Per la stampa indigena, si tratta di una pratica comune a molti politici pakistani, ma solo nel caso dell’ex primo ministro è esploso un vero e proprio scandalo mediatico, a conferma della strumentalizzazione politica della vicenda. In ogni caso, Imran Khan e la moglie sono stati condannati a 14 anni di carcere per questo reato, oltre a vedersi esclusi dagli uffici pubblici per 10 anni e a ricevere una multa salata.

L’ex premier resta il politico con il maggior seguito in Pakistan ed egli stesso ha sfruttato le molte cause legali per denunciare la persecuzione a cui sostiene di essere sottoposto e rafforzare la sua popolarità. La coincidenza delle due sentenze con le imminenti elezioni, da cui Imran è escluso, ha fatto perciò salire il rischio di un aggravamento delle tensioni sociali nel paese. I leader del PTI hanno invitato i propri sostenitori ad astenersi da manifestazioni di protesta e violenze, senza dubbio per non incorrere nella repressione delle forze di sicurezza, ma in parte anche per il timore che la situazione possa sfuggire di mano in un paese già in piena crisi economica. Molti esponenti del partito di Imran hanno fatto un appello agli elettori perché dimostrino il loro sostegno all’ex primo ministro e l’opposizione alle sentenze recandosi ai seggi e votando in massa per il PTI.

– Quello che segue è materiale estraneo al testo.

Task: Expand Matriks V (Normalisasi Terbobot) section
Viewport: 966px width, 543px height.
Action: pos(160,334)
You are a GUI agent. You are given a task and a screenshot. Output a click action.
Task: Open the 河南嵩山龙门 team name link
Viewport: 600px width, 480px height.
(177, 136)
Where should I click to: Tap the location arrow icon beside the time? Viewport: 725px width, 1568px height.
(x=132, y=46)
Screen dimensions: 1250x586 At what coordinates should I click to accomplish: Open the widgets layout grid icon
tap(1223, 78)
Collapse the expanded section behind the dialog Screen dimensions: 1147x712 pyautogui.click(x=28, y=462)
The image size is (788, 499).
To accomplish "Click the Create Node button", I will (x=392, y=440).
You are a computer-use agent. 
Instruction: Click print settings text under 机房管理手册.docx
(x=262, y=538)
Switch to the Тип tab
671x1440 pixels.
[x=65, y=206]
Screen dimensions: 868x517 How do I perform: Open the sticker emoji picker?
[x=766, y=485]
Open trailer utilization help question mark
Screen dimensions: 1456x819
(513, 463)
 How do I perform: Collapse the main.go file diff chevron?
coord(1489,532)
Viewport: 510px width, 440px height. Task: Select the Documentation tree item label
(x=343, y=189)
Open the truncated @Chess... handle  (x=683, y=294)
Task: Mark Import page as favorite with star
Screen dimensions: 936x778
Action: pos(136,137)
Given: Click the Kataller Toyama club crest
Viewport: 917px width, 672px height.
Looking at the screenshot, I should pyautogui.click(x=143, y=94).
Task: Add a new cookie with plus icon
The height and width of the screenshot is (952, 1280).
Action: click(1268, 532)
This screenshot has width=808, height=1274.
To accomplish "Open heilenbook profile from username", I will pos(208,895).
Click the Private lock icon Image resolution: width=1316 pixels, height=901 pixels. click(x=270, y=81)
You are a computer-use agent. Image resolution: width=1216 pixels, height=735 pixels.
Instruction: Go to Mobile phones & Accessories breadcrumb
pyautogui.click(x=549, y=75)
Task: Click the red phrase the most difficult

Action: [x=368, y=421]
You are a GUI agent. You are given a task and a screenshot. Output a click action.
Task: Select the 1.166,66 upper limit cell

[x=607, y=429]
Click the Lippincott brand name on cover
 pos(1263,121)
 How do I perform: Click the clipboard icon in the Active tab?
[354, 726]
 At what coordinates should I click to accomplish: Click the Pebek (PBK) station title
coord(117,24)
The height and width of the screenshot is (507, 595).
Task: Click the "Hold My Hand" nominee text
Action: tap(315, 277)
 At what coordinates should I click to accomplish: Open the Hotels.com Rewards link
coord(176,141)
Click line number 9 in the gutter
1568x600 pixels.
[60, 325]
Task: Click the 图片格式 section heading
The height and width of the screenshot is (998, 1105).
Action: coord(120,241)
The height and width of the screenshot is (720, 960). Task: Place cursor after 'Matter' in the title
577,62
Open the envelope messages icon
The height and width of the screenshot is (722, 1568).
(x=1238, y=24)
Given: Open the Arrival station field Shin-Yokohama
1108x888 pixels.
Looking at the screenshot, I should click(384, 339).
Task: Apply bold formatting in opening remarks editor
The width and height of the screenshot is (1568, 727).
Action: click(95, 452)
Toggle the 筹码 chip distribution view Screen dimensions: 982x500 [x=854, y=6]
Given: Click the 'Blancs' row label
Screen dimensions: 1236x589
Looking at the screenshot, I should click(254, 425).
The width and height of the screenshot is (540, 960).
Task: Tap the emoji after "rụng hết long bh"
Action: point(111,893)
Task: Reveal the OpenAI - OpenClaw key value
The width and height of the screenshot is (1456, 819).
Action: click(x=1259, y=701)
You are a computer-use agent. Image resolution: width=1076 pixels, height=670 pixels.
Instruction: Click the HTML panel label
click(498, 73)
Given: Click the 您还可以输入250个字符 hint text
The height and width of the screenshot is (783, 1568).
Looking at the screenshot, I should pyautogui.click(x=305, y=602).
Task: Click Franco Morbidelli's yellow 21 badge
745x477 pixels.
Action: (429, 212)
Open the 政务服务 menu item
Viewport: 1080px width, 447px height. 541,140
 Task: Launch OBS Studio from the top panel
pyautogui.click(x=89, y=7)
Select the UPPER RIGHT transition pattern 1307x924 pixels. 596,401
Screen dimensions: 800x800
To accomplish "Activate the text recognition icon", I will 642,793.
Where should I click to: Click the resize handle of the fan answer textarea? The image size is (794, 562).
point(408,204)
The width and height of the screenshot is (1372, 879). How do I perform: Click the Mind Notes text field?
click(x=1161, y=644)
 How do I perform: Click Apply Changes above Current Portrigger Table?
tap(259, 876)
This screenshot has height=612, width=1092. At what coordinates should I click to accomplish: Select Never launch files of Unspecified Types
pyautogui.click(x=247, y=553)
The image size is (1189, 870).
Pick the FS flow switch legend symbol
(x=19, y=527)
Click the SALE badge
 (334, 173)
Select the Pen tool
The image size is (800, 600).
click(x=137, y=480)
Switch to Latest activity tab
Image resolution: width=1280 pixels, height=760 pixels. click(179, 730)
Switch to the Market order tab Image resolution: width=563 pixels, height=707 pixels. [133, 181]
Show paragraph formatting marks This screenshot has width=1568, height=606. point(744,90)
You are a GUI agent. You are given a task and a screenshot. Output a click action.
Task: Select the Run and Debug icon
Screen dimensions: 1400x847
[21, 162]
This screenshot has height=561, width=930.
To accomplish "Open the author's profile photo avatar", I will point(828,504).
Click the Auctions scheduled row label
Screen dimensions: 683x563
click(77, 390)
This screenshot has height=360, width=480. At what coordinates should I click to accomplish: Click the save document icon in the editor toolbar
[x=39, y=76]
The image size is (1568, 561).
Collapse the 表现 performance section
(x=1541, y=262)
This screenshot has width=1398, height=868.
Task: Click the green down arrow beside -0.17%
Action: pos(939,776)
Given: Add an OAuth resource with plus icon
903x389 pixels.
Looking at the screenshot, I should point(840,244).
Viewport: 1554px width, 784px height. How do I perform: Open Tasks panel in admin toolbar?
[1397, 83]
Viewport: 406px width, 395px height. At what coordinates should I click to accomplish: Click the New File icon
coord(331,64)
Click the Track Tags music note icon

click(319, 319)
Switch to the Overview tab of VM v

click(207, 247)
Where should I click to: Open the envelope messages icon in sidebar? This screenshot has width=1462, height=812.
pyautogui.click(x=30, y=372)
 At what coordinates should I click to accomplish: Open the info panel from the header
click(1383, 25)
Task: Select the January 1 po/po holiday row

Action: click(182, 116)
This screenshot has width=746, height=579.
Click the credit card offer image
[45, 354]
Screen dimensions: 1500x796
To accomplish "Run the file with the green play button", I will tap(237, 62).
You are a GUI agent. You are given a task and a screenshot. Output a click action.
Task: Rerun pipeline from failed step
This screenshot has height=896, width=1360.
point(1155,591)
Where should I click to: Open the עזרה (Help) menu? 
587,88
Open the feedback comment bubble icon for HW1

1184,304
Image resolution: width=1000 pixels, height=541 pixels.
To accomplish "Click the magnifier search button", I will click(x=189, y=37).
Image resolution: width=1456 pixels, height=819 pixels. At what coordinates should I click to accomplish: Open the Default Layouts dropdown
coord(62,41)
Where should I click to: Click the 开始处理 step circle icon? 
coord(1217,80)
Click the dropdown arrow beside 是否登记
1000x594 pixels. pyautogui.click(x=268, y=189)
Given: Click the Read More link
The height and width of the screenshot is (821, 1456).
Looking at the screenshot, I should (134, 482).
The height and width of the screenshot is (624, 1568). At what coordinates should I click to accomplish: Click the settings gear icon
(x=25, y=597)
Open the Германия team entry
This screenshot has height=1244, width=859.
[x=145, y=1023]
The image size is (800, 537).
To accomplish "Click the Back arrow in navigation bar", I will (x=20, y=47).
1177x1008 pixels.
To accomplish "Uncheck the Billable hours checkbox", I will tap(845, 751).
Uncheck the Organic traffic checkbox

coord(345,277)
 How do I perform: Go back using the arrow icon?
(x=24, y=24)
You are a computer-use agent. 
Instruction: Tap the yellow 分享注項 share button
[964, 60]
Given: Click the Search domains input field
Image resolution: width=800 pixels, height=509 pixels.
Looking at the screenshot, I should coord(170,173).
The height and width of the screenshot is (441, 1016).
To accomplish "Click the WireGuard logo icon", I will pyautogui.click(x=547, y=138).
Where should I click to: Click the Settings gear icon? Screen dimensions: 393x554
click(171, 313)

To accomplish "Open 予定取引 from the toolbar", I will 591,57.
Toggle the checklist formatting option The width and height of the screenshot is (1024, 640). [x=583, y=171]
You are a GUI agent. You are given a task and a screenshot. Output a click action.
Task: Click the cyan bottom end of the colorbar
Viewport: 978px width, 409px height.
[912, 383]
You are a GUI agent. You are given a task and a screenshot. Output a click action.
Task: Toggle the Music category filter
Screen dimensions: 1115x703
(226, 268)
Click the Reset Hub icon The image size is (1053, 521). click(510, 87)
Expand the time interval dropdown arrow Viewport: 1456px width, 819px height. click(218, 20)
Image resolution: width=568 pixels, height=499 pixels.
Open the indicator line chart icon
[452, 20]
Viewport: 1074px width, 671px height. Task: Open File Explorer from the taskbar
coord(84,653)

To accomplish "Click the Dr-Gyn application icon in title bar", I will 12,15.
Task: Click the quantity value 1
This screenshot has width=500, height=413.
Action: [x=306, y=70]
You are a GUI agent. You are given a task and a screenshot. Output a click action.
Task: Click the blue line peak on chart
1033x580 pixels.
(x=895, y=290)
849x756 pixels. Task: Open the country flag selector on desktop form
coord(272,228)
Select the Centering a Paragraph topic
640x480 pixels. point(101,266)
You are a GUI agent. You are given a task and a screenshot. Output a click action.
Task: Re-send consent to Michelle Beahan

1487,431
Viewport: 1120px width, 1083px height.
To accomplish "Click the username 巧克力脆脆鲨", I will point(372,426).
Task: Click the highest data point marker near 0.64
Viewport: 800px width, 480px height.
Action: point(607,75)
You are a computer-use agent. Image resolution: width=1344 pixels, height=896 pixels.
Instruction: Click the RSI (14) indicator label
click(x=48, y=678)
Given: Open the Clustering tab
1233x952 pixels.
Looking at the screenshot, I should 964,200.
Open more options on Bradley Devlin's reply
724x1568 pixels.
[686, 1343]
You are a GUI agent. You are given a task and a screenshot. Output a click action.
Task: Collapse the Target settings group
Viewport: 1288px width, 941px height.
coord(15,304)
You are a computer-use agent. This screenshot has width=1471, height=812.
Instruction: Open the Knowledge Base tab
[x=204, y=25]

Tra la campagna mirata condotta da militari e magistratura e lo scoraggiamento per l’impossibilità di cambiare il sistema dall’interno, è probabile però che le forze politiche tradizionali riescano a contenere l’avanzata del PTI. Il più volte ex primo ministro Nawaz Sharif viene dato infatti come favorito, dopo che egli stesso si è lasciato alle spalle seri guai giudiziari, verosimilmente grazie a un accordo con i militari pakistani.

I problemi che si presenteranno al nuovo governo dopo il voto saranno comunque enormi sia sul fronte interno sia su quello internazionale. Con una parte della popolazione che continua a vedere in Imran Khan il riferimento per cambiare la realtà del paese, i militari e i loro riferimenti politici dovranno gestire le tensioni domestiche e le scosse del riassestamento strategico in corso in Asia centro-meridonale. Il Pakistan è uno storico alleato degli Stati Uniti, ma intrattiene rapporti estremamente cordiali con la Cina e ha fatto registrare recentemente un certo avvicinamento anche alla Russia.

Durante il governo di Imran Khan, Islamabad sembrava avere intrapreso la strada verso l’integrazione nelle dinamiche multipolari promosse da Mosca e Pechino, ma la spregiudicatezza con cui questa svolta strategica era stata perseguita ha scatenato la reazione dei militari e di Washington. Le sirene del “Sud Globale” continueranno a rappresentare un fattore nella politica estera pakistana nel prossimo futuro, anche se a prevalere sarà una certa cautela per evitare di rompere gli equilibri strategici consolidati.

Che la classe dirigente tradizionale sia in grado di tenere sotto controllo la situazione in presenza di sfide così impegnative è in forte dubbio. Anche dal carcere, Imran Khan resterà da parte sua il fulcro dell’opposizione, in attesa dell’esito dei ricorsi già annunciati contro le condanne appena emesse. Nel frattempo, saranno le urne e i poteri forti pakistani, primi fra tutti i militari, a decidere dell’immediato futuro del travagliato paese dell’Asia meridionale.